Ghorbanifar’s proposal was to exploit the Iranian demand for TOW antitank missiles by buying a quantity from the Israeli army, which possessed a large stock of the formidable weapon, and selling 508 of them to Iran at a vastly inflated price. The Israelis were willing to cooperate on the condition that their own arsenal would be replenished by the United States. To encourage the Americans to participate, Tehran was apparently willing to free their hostages in Lebanon. Since technically the United States would not be  supplying the missiles directly to Iran, there would be no breach of the UN embargo or U.S. law, so there was theoretically an advantage to all the parties involved, apart from the repudiation of the president’s oft-
stated policy that he would not negotiate with terrorists. Thus the DCI outmaneuvered his congressional critics by using a National Security Council staffer, Col. Oliver  North, as a surrogate.
While Casey could testify, as he did, that the CIAwas completely unaware at the time that North’s consignment of oil drilling equipment was actually Hawk missiles destined for Tehran in contravention of U.S. law, this was nothing more than semantics, for he personally almost certainly did know of the plan long in advance of its execution, and may even have been its original author. Nevertheless, Casey’s dubious distinction between what he knew and what his organization knew, and when, provided the CIA with a fig-leaf defense never tested with any rigor. However, the really fatal aspect of the entire scheme was that it never achieved its intended purpose of freeing the unfortunate Buckley.
While it could be argued that North’s intervention did obtain the release of two hostages, Benjamin Weir and later Father Lawrence Jenco, it also had the effect of enhancing the status of American captives as a valuable trading commodity. No sooner had Weir and Jenco been freed than another pair, Frank Reed of the Lebanese International School and Joseph Ciccipio of the American University, were abducted—on 9 and 12 September 1984, respectively—almost as though Hezbollah had decided to restock its inventory. Even worse, the terrorists also seized the British churchman, Terry Waite, who had acted for Oliver North as a compliant cover for the hostage releases, which were never under any circumstances to be linked publicly to
the illicit sale of weapons. Thus, far from enjoying the advantage of success, North’s ingenious scheme never accomplished its primary purpose. Indeed, according to some reports, the venture actually served to infuriate the Iranians, who had been told by Ghorbanifar to expect a different model of antiaircraft missile, and instead received outrageously overpriced Hawks, stamped with the Star of David and covered in Hebrew stencils.
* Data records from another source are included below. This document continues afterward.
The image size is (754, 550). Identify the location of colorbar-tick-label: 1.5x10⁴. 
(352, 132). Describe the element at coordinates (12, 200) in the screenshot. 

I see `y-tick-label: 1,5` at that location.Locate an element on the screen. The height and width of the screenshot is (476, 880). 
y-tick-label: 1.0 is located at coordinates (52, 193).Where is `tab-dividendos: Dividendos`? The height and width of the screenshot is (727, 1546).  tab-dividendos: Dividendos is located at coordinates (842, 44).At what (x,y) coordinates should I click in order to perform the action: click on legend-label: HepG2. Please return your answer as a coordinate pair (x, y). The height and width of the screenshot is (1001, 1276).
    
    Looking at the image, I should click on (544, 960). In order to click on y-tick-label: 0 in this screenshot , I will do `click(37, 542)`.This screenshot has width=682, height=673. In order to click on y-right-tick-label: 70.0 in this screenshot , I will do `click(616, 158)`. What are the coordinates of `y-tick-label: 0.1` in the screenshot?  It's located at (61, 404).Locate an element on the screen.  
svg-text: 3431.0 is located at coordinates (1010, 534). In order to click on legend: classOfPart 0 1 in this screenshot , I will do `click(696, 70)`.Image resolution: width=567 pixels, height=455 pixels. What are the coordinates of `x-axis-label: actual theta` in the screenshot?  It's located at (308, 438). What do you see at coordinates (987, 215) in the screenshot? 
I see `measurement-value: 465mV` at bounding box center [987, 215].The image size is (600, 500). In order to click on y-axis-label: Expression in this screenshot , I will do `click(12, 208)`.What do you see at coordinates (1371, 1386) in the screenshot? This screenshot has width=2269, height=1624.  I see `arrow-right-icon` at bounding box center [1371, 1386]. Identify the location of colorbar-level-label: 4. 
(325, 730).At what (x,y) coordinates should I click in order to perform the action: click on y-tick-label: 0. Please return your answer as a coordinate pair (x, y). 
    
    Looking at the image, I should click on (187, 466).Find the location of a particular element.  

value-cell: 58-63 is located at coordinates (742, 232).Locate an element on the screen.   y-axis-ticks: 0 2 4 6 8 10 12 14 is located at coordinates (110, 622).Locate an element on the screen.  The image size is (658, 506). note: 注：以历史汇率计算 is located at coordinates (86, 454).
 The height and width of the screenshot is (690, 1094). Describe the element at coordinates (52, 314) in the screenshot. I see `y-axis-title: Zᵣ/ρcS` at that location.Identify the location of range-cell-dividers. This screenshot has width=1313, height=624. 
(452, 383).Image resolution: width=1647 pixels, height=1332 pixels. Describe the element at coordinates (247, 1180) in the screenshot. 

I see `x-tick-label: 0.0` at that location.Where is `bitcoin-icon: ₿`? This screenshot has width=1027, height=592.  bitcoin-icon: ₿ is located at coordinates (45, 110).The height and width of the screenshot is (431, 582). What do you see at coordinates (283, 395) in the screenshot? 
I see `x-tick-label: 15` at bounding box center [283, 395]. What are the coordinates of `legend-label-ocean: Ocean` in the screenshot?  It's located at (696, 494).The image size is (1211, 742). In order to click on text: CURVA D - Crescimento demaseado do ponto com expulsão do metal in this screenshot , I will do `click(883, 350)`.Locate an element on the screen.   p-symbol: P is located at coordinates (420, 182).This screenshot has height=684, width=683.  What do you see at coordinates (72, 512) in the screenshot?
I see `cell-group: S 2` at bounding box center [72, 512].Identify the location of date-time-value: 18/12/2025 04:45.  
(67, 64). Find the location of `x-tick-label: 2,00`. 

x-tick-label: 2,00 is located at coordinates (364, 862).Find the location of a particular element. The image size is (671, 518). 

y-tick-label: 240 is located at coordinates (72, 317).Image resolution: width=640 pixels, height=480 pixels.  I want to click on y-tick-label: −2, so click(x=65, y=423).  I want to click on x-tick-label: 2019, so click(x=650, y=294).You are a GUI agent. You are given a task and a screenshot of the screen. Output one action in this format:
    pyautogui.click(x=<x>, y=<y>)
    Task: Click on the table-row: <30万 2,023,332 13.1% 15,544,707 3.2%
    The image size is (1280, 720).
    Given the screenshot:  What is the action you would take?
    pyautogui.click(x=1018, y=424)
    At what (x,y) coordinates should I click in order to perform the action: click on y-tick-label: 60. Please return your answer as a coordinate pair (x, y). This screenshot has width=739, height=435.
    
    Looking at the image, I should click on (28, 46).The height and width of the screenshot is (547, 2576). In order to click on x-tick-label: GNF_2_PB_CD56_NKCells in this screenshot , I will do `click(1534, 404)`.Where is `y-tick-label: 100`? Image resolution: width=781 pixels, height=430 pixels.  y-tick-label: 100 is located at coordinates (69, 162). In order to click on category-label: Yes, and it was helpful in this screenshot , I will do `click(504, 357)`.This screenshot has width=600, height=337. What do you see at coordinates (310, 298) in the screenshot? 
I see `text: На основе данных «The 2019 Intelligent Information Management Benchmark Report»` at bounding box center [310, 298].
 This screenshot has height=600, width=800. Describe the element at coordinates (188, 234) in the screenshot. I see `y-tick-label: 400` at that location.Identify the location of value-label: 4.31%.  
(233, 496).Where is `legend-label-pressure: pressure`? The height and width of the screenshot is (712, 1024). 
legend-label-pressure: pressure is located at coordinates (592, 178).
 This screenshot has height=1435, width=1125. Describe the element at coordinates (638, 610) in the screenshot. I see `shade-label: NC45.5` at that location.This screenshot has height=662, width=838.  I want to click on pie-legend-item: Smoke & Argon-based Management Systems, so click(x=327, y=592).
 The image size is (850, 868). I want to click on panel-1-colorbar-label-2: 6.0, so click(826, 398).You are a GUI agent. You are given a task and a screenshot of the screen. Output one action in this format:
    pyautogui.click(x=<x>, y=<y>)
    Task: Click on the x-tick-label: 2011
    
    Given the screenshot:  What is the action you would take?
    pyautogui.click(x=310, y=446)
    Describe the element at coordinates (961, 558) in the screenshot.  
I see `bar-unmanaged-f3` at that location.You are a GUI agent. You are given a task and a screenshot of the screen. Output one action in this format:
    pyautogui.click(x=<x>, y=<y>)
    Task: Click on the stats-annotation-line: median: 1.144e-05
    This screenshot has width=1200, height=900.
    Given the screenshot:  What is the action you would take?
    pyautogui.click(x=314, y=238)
The Iran-Contra affair, as it came to be known, and the diversion of the profits from the weapons sales,  became the focus of one of a series of congressional investigations. Casey, just back from a grueling tour of the CIA stations in El Salvador, Costa Rica, and Honduras, was called to give evidence regarding the CIA’s denial of any knowledge that the “oil drilling equipment” had been Hawk missiles until months after the transaction had taken place. Then, on 15 December 1987, while undergoing a medical examination in his office at Langley, he collapsed and was diagnosed as suffering from a massive brain tumor which killed him on 6 May 1988, just as the first witness began his testimony in the Senate.